▸ **WORK TO BE COMPLETED**:
Reproduce everything from the line containing "Find the location" down to the line containing "chat-window-title: VM 7", including both of those lines.

▸ **THE RECORDS**:
++++++++
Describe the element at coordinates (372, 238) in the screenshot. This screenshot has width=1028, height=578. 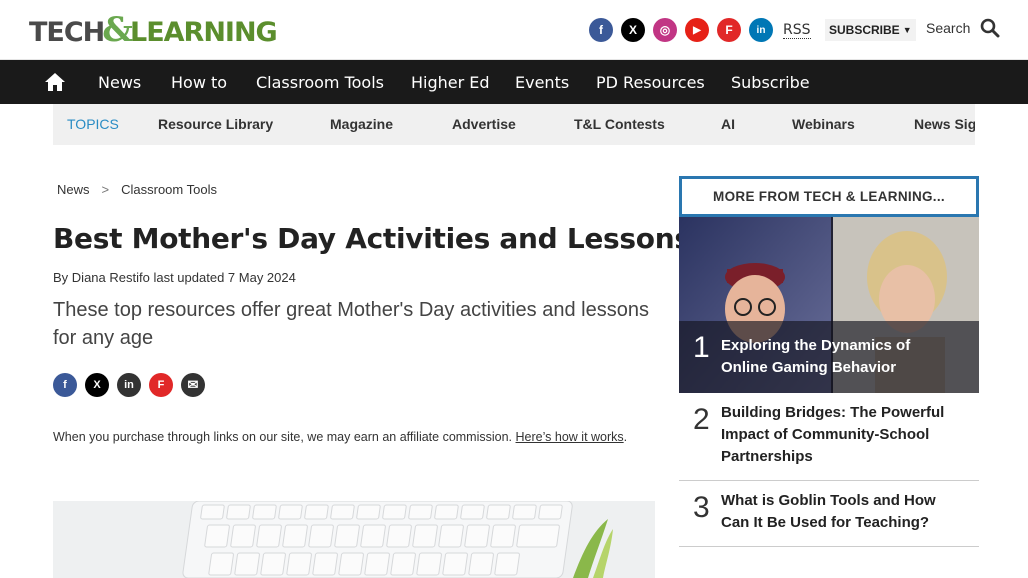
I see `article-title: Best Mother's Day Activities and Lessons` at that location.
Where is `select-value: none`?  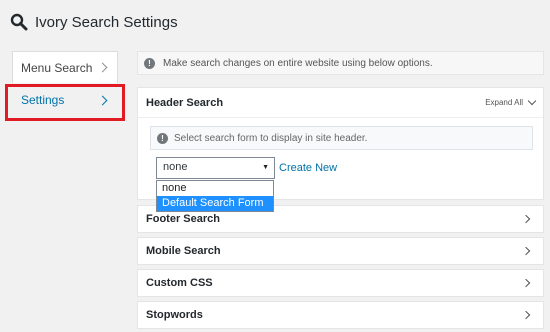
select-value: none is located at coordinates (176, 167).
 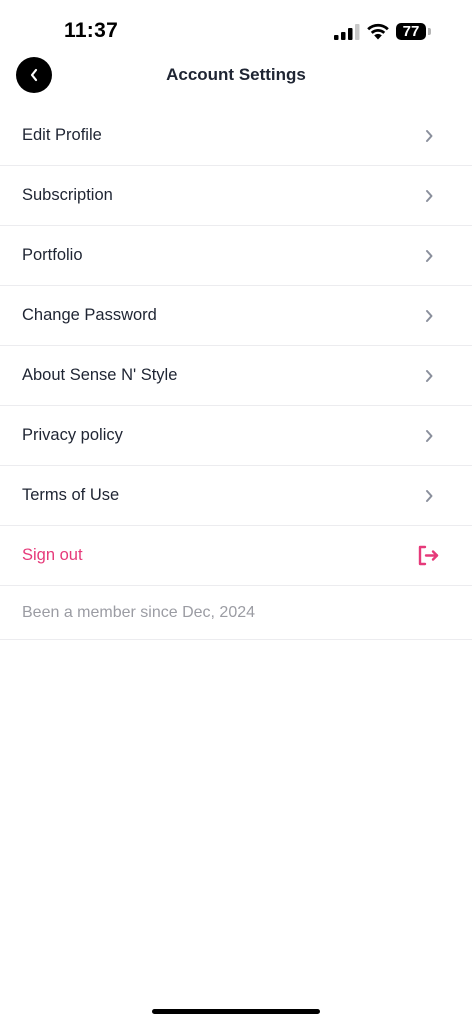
++++++++
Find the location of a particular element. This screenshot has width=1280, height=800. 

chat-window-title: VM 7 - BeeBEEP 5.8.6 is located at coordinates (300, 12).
++++++++
▸ **RESPONSE AREA**:
Find the location of a particular element. This screenshot has width=1280, height=800. 

chat-window-title: VM 7 - BeeBEEP 5.8.6 is located at coordinates (300, 12).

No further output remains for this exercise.